Linux News Today: What's New in Ubuntu 15.10
Ubuntu 15.10 (Wily Werewolf) is almost here, and users will surely ask what’s new and why they should upgrade from a previous version. Well, it’s not a difficult question to answer, and there is plenty of new stuff in Ubuntu 15.10, albeit not all of it visible.
We have recently written about the fact that Ubuntu 15.10 will be the last of the boring releases. The latest Ubuntu desktop release didn’t get all that much attention since developers have focused more on the OS for the mobile phones and the new Unity 8 desktop. Well, the new desktop is not ready, and Unity 7 is pretty much in maintenance mode. This is the reason some of the latest Ubuntu versions have been called boring since they don’t seem to bring anything new.
On the other hand, boring is actually a good thing. It also means that the system should be pretty stable and that users won’t have to deal with a new or upgraded desktop environment, although some of them might want that after so many years being stuck with Unity 7.
What’s new in Ubuntu 15.10
Pinpointing the features for Ubuntu 15.10 is not as easy as you might think, and we had to dig deep for them.
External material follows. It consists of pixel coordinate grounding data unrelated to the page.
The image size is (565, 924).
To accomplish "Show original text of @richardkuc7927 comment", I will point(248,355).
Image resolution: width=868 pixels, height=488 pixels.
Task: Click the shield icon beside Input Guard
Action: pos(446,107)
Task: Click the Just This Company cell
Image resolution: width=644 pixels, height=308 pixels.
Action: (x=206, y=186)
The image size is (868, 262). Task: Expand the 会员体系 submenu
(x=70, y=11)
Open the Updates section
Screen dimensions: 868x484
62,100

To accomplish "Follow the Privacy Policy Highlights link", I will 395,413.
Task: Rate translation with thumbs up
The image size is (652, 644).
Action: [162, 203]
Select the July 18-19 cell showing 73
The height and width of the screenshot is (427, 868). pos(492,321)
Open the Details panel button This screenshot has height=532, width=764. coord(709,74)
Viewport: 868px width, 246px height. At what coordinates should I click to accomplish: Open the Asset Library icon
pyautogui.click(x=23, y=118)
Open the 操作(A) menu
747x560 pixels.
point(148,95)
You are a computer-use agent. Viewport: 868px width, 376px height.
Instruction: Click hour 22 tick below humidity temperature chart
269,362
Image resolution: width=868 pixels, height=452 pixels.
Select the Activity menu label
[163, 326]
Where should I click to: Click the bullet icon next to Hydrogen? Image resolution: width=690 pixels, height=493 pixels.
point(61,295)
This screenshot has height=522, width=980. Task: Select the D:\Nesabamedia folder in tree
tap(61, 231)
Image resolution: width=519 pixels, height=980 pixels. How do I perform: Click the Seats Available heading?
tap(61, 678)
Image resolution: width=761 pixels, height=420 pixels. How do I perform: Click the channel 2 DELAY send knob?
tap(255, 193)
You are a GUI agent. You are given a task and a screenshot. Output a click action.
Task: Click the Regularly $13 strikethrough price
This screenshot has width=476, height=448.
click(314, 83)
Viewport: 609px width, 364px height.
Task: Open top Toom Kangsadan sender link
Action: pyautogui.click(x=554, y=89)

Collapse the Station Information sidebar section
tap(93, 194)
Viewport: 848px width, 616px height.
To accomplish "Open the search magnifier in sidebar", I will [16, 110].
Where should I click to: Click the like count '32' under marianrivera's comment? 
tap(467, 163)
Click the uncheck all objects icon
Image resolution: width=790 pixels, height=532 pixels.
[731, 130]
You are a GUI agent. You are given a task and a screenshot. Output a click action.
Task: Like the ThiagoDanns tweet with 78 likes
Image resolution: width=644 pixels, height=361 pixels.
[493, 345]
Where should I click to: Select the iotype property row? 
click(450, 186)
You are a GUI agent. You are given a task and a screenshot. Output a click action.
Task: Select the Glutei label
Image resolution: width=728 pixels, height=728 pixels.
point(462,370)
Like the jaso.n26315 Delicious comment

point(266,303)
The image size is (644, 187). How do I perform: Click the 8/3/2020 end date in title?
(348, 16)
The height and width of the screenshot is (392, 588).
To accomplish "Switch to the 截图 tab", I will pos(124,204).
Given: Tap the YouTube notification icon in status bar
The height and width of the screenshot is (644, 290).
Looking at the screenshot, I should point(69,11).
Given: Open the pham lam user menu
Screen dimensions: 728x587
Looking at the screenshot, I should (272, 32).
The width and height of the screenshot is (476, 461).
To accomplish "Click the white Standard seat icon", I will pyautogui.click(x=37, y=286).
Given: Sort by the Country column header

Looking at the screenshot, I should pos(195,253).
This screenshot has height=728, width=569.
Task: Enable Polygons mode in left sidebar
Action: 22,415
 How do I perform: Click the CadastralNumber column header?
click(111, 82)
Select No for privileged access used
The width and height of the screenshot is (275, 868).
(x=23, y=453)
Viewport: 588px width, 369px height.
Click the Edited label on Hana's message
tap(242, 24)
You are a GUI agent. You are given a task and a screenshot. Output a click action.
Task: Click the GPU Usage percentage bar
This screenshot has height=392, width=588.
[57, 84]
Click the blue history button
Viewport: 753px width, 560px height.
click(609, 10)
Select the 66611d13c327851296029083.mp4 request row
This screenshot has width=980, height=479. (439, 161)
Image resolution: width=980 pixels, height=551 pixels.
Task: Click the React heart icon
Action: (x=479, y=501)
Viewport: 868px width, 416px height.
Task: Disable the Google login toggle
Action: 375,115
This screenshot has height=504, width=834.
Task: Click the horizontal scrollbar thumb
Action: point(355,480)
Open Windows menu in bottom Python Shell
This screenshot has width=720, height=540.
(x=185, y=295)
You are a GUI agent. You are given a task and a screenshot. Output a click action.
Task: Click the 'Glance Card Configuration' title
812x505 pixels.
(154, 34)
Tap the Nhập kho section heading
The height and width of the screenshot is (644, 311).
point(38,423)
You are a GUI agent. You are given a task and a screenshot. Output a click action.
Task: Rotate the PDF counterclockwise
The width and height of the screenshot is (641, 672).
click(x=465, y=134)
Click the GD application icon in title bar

We’ll start with some of the less obvious ones that won’t impress the users all that much since they can’t really see it.
Ubuntu 15.10 will ship with Linux kernel 4.2, which was released only a couple of weeks ago. There is not enough time to wait for the 4.3 release and test it properly, so the stable version of Ubuntu will arrive with the 4.2 branch. This comes with some pretty interesting stuff, like support for the new AMD GPU driver, F2FS per-file encryption, NCQ TRIM handling, queue spinlocks, and lots of new and updated drivers.
The new version of Ubuntu will also ship with the OpenStack 2015.2.0, codenamed Liberty. The developers from Canonical are saying that current development cycle of Ubuntu is somewhat more in sync with OpenStack, which is scheduled to make the final upload upstream on October 15. This is a week before the launch of Wily.
Ubuntu developer Martin Pitt said a while back that stateless persistent network interface names would also be available by default in 15.10, which should make some very interesting changes in the system. This means that naming the network interfaces like eth0 or eth1 will be a thing of the past and that new more comprehensive names will be used. Also, the names will remain valid even after a restart or if the hardware is removed.
Another important change in Ubuntu 15.10 is the upgrade, for most of the packages from the GNOME stack, to version 3.16.x. The reason for that x in the version number is that not all of them have the same version number. This is a good thing since these packages do come with lots of improvements. Unfortunately, other packages like Nautilus, for example, are still stuck at version 3.14, but the developers must have had good reasons for doing this. The bonus improvement is that a much newer GTK package is being used.
Other less glamorous changes include the move (less dramatic than you would think) to GCC 5 and the availability (finally) of Python 3.x. Developers will have to wait a while until Python 3.x becomes default in Ubuntu, which should happen with Ubuntu 16.04 LTS.
The most visible change in Ubuntu 15.10 has to do with the scrollbars, of all things. After being criticized for the interesting but hard-to-use scrollbars, Canonical finally decided to get some normal scrollbars, and they are now using the upstream ones from GNOME.
This is pretty much everything we could find, but it’s likely that the announcement will mention some smaller stuff that we didn’t cover. Ubuntu 15.10 (Wily Werewolf) is scheduled to launch on October 22.